Whether it is nature sounds, the whine of a hairdryer or the incessant hum of a ceiling fan, white noise apps have been downloaded by millions of people around the world in the hope of getting a better night’s sleep. However, research suggests there is no good evidence that they work, and may even be making things worse.

True white noise is the hissy fizzing sound of all the frequencies that humans can hear being fired off randomly and at the same intensity. In recent years, numerous apps and devices have been developed that use it – or other “relaxing” sounds such as the hum of a fan or crashing waves – to help people fall asleep.

They have been hugely successful – the Bedtime Fan app, available on Apple devices, has had more than 3m downloads, while the Android White Noise Generator has more than 1m. One theory is that they help to drown out other bothersome sounds such as street noise; another is that listening to the same sound each night may trigger a kind of Pavlovian response, where people learn to associate it with falling asleep. But does it actually work?

Mathias Basner, a professor of psychiatry at the University of Pennsylvania School of Medicine in Philadelphia, and colleagues systematically reviewed the scientific literature and identified 38 studies that have investigated noise as a sleep aid. Although there was some evidence that continuous noise reduced the amount of time it took individuals to fall asleep, the quality of the evidence was extremely poor, and at least one study suggested the noise may lead to more disrupted sleep.

“If these apps or devices could only do good things, I wouldn’t really care. But because there may be negative consequences, I would just be careful,” said Basner, whose research has been published in the journal Sleep Medicine Reviews. “I wouldn’t broadly recommend them, because there is no evidence that they are actually working.”

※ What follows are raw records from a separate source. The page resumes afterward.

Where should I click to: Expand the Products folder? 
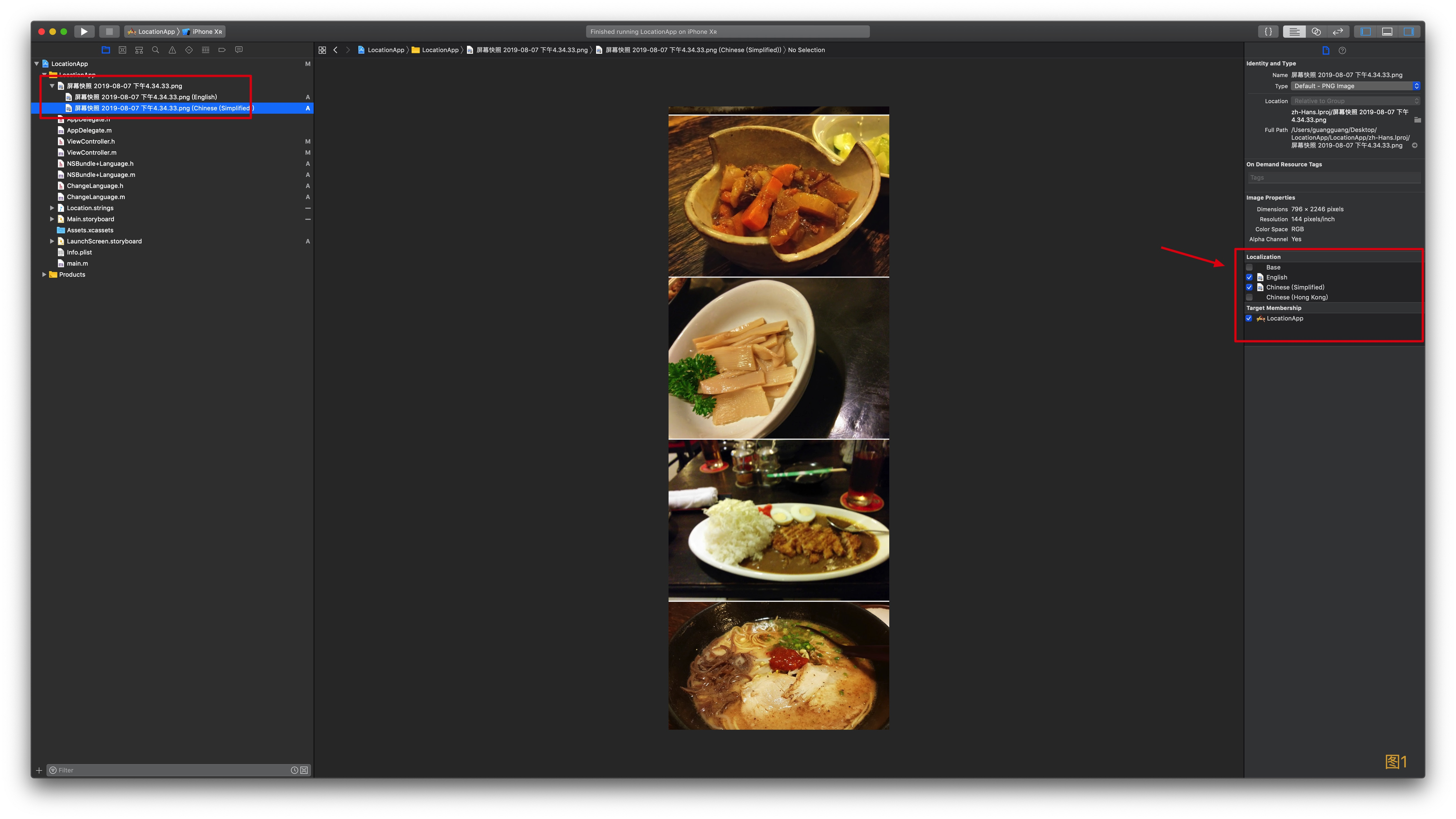point(44,274)
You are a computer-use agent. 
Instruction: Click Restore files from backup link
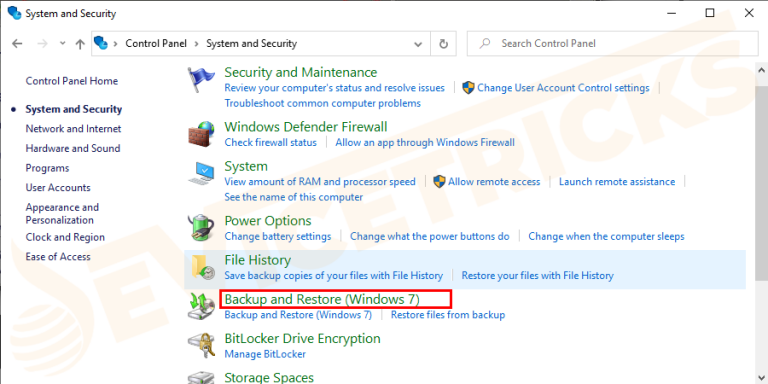448,314
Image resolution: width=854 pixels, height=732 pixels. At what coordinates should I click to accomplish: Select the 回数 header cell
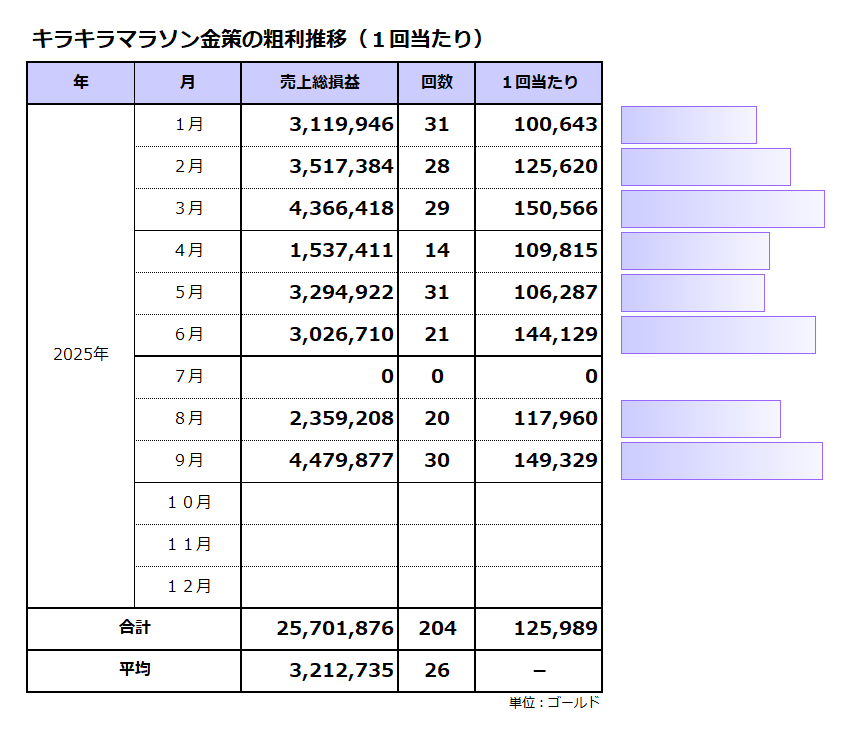(436, 83)
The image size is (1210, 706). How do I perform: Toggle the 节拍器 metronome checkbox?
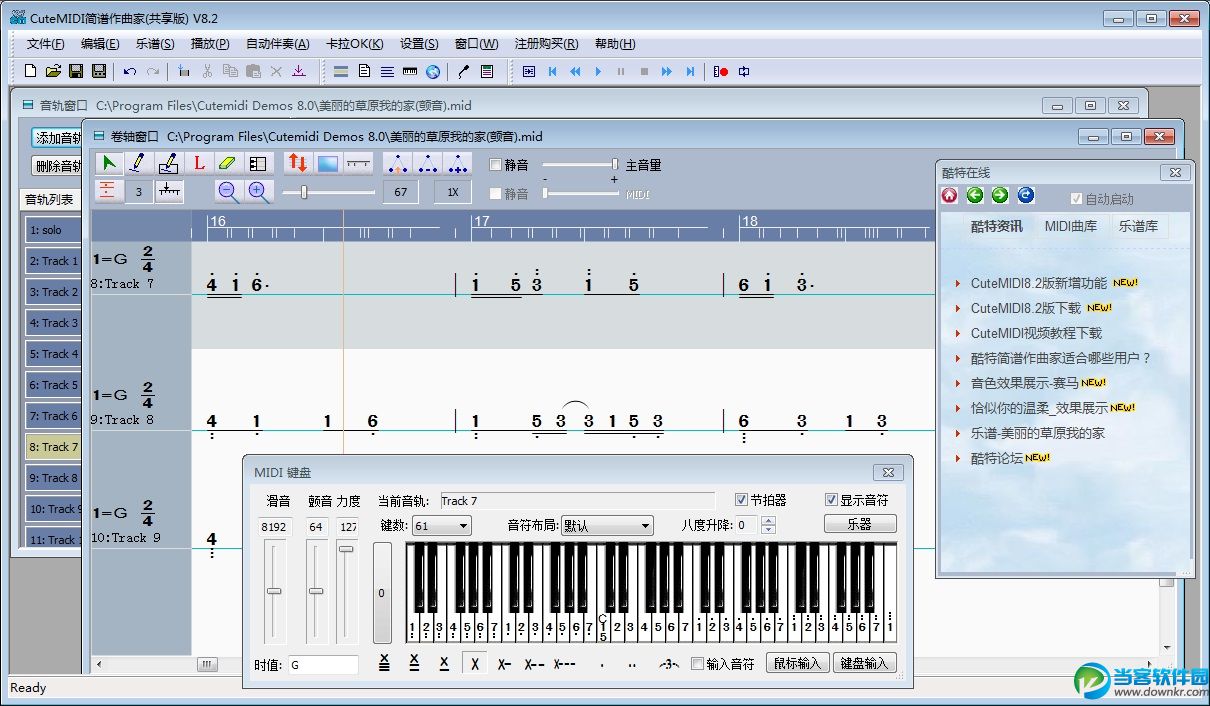741,500

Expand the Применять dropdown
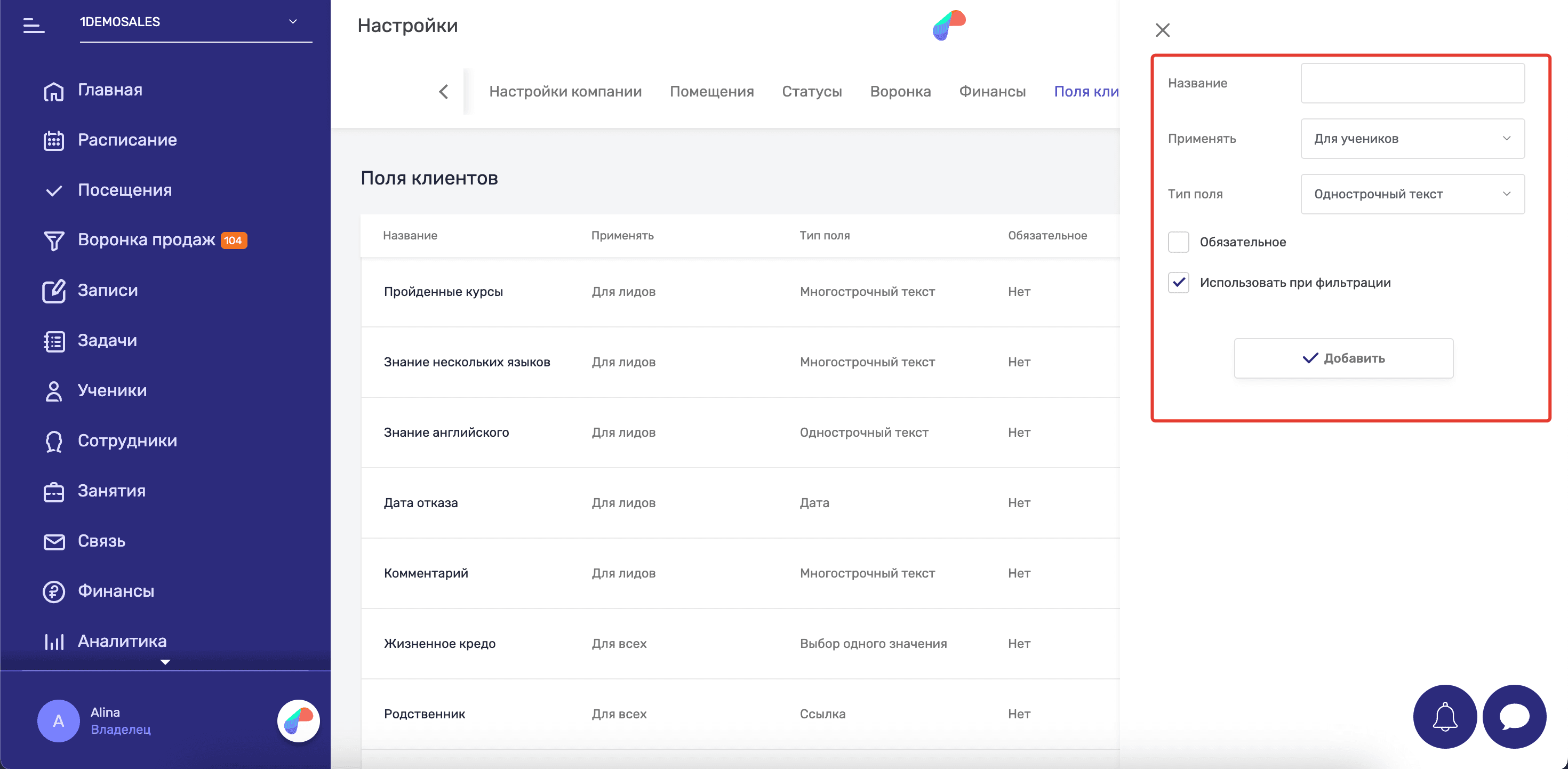(x=1412, y=139)
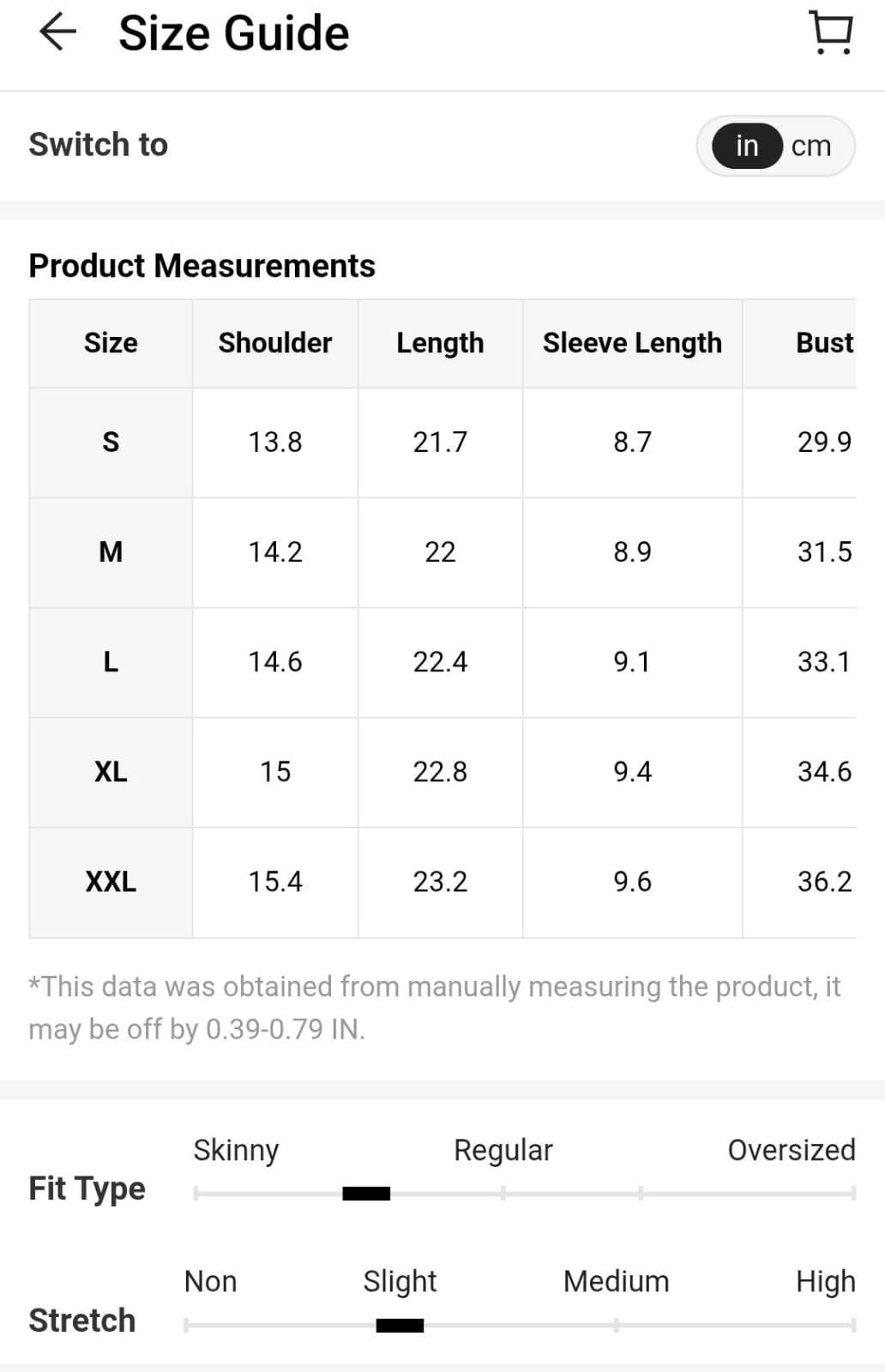Select the 'in' unit option
This screenshot has height=1372, width=885.
(747, 146)
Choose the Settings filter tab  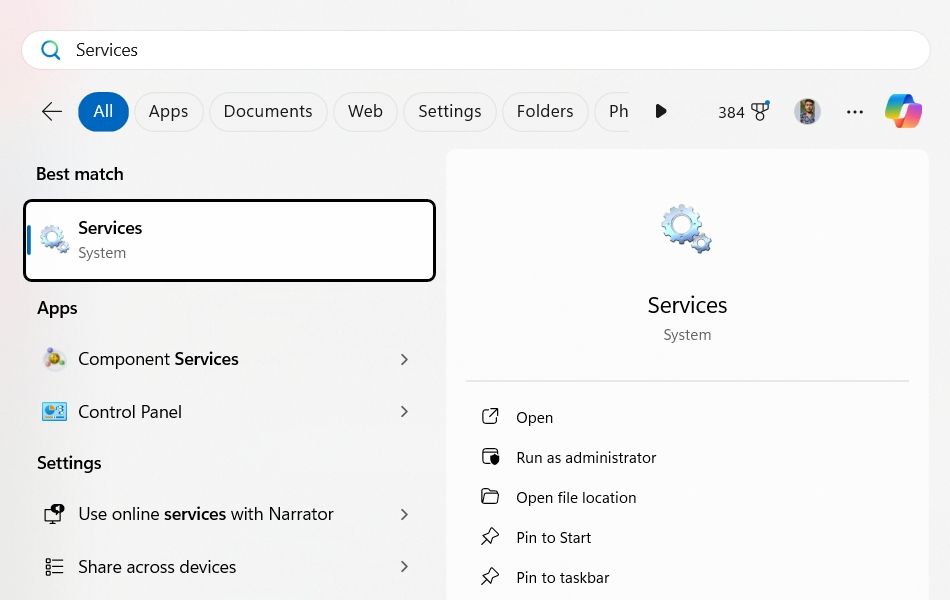[450, 112]
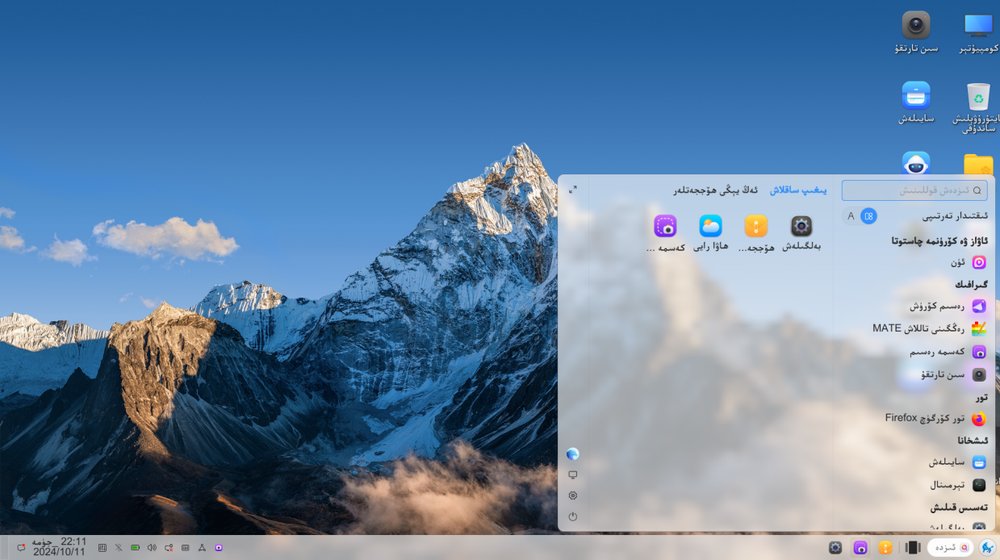Switch to the 'ئەڭ يېڭى ھۆججەتلەر' recent files tab
Image resolution: width=1000 pixels, height=560 pixels.
click(714, 189)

He is also concerned about the potential ill-effects of not allowing the auditory system to switch off overnight, although this also has not yet been tested. “Whenever we’re exposed to sounds and noise, the inner ear is translating that into nerve signals that are then interpreted by the brain,” he said. “It is an active process, which generates metabolites, some of which have been shown to be harmful to the inner ear. You probably want to have a period where the auditory system can wind down, regenerate and prepare for the next wake period.”

Colin Espie, a professor of sleep medicine at the University of Oxford, agrees the research quality of studies on continuous noise and sleep is poor. “Even the idea is a very limited one conceptually,” he said. “The main concern to overcome in poor sleep is the busy or racing mind. People can’t switch off mentally. White noise is just like any other monotonous stimulation, which has been tried many times in many ways over decades, and the evidence [for it working] is poor.”

Prof Christian Cajochen, who heads the Centre for Chronobiology at the University of Basel in Switzerland, said: “I think the better [forms of] continuous white noise mask highly intermittent background noise, which is why it is recommended for nightshift workers who often need to sleep during the day in a ‘noisy’ environment. There I can see a benefit, but not when sleeping in a relatively quiet environment. Any acoustic stimulus being continuous or not has the potential to interrupt the sleep process.”

He added: “I would rather recommend mindfulness apps like Sleepio, since they are based on good evidence coming from research in sleep medicine, particularly cognitive behavioural therapy for insomnia.”